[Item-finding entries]
--- --- ---
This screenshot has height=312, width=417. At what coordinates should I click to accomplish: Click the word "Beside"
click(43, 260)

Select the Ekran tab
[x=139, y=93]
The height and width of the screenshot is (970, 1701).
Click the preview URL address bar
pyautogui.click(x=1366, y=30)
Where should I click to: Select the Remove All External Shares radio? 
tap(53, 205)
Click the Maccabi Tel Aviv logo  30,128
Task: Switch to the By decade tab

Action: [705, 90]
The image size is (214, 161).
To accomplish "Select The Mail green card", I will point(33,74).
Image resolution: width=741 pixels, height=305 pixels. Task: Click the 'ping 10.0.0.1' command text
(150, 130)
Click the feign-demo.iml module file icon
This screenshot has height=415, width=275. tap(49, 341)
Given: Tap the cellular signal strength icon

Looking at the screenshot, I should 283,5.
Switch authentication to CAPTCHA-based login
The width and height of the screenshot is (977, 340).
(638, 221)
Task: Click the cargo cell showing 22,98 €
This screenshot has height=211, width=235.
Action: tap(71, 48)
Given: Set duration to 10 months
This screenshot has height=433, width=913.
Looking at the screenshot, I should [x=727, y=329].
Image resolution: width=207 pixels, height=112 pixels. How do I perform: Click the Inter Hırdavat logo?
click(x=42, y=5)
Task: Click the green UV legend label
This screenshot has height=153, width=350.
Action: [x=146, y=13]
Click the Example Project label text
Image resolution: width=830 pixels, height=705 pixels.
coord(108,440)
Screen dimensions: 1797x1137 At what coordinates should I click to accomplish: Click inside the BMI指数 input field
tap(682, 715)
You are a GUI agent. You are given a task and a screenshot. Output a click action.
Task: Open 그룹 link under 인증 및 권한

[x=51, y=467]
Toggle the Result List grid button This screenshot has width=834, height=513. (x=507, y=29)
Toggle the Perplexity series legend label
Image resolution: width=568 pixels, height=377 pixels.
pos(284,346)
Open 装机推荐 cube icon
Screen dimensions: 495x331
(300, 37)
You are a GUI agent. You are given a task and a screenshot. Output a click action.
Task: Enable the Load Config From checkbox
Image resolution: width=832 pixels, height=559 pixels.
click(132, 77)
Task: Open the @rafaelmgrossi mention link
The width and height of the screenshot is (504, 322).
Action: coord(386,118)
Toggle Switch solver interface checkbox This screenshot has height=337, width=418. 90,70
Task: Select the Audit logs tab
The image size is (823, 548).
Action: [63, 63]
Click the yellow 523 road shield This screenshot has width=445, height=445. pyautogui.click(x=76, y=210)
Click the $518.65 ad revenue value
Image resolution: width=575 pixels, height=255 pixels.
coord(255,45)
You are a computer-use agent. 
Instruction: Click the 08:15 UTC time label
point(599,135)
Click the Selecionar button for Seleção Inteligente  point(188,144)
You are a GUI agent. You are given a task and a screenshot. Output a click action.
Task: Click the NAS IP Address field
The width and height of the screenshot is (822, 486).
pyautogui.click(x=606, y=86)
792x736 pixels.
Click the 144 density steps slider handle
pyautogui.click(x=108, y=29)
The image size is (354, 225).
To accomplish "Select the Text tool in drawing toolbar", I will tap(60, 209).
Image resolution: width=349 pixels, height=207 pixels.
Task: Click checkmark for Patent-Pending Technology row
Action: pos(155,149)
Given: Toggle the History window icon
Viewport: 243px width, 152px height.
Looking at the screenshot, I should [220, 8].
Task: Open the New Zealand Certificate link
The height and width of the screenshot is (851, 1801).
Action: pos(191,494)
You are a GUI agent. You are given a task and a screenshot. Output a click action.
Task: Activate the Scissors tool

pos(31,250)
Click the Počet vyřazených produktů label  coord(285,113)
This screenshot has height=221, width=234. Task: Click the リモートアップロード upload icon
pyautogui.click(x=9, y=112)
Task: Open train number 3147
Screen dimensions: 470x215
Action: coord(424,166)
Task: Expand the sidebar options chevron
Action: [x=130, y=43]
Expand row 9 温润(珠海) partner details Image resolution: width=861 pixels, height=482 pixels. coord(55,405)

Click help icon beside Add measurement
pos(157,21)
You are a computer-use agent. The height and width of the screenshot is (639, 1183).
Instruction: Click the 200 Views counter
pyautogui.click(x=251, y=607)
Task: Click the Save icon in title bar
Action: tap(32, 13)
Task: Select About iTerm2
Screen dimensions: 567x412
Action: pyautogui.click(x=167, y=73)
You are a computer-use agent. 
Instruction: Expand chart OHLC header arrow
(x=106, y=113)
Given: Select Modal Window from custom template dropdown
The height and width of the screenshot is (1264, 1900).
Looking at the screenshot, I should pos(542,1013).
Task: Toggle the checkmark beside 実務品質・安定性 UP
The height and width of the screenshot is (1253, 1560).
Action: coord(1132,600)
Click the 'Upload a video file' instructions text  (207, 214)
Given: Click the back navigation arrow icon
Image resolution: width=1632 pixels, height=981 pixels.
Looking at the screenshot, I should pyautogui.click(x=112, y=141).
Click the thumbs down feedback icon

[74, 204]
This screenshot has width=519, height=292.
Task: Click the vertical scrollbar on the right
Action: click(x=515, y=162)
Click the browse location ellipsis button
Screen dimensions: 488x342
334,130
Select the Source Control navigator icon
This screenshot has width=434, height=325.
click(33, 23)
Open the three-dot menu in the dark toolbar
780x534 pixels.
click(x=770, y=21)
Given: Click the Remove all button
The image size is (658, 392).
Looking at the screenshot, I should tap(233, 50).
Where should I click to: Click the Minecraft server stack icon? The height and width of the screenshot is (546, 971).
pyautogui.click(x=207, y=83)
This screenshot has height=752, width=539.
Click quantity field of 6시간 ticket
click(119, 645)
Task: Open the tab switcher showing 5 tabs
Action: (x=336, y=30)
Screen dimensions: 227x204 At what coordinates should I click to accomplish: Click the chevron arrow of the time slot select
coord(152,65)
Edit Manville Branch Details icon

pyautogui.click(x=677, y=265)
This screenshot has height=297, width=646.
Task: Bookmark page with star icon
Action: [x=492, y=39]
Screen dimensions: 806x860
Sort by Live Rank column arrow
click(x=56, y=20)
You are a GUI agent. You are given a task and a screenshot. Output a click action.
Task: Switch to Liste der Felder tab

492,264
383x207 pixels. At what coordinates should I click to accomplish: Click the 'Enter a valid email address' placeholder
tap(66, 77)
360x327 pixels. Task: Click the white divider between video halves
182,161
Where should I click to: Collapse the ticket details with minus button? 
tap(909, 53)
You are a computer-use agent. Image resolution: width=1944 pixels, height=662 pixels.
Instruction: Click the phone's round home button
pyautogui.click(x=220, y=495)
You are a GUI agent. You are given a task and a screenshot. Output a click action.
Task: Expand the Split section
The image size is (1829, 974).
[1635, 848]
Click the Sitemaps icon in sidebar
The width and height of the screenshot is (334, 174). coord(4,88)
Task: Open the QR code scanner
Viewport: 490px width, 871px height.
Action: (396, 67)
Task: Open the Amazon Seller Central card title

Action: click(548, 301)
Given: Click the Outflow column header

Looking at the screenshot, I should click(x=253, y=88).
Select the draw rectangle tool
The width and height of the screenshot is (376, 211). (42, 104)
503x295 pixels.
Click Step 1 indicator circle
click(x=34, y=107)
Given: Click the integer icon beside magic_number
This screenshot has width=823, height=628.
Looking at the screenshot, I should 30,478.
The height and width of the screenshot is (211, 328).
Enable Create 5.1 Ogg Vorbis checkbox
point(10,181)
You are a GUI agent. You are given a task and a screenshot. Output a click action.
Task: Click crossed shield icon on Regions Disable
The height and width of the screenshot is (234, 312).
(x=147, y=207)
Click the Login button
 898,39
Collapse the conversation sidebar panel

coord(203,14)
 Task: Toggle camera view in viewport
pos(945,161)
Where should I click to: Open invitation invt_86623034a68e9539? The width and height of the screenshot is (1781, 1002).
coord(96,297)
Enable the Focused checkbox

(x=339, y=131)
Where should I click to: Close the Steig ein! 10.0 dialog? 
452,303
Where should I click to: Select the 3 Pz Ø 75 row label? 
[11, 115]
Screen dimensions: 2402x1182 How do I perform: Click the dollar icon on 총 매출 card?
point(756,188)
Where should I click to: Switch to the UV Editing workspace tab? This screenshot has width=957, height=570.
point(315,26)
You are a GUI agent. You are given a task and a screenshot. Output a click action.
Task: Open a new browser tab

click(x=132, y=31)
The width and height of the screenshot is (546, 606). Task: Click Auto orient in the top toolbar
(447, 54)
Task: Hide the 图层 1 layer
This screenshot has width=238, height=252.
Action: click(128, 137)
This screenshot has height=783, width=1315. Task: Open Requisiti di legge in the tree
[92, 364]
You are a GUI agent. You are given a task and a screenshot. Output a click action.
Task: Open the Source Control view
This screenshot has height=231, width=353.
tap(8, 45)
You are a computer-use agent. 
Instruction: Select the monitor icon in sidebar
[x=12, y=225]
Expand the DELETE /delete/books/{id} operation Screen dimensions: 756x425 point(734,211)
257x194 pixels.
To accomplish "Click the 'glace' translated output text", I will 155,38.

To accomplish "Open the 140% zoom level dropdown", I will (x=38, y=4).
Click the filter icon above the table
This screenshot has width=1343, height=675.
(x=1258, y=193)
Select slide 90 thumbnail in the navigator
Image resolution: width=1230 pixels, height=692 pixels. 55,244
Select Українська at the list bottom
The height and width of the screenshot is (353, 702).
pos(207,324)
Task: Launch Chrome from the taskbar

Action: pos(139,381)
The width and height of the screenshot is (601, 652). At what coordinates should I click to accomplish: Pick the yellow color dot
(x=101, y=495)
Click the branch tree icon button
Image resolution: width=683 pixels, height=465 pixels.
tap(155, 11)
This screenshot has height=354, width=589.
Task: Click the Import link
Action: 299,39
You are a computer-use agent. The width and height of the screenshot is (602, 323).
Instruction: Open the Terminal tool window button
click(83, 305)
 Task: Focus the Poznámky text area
--- --- ---
Objective => Put the lines from the one containing "You are a computer-use agent. The height" through the one containing "Action: (x=336, y=30)" into a numbered list, omitting blank lines.

Reply to the task =>
1. You are a computer-use agent. The height and width of the screenshot is (639, 1183).
2. Instruction: Click the 200 Views counter
3. pyautogui.click(x=251, y=607)
4. Task: Click the Save icon in title bar
5. Action: tap(32, 13)
6. Task: Select About iTerm2
7. Screen dimensions: 567x412
8. Action: pyautogui.click(x=167, y=73)
9. You are a computer-use agent. 
10. Instruction: Expand chart OHLC header arrow
11. (x=106, y=113)
12. Given: Select Modal Window from custom template dropdown
13. The height and width of the screenshot is (1264, 1900).
14. Looking at the screenshot, I should pos(542,1013).
15. Task: Toggle the checkmark beside 実務品質・安定性 UP
16. The height and width of the screenshot is (1253, 1560).
17. Action: coord(1132,600)
18. Click the 'Upload a video file' instructions text  (207, 214)
19. Given: Click the back navigation arrow icon
20. Image resolution: width=1632 pixels, height=981 pixels.
21. Looking at the screenshot, I should pyautogui.click(x=112, y=141).
22. Click the thumbs down feedback icon
23. [74, 204]
24. This screenshot has width=519, height=292.
25. Task: Click the vertical scrollbar on the right
26. Action: click(x=515, y=162)
27. Click the browse location ellipsis button
28. Screen dimensions: 488x342
29. 334,130
30. Select the Source Control navigator icon
31. This screenshot has width=434, height=325.
32. click(33, 23)
33. Open the three-dot menu in the dark toolbar
34. 780x534 pixels.
35. click(x=770, y=21)
36. Given: Click the Remove all button
37. The image size is (658, 392).
38. Looking at the screenshot, I should tap(233, 50).
39. Where should I click to: Click the Minecraft server stack icon? The height and width of the screenshot is (546, 971).
40. pyautogui.click(x=207, y=83)
41. This screenshot has height=752, width=539.
42. Click quantity field of 6시간 ticket
43. click(119, 645)
44. Task: Open the tab switcher showing 5 tabs
45. Action: (x=336, y=30)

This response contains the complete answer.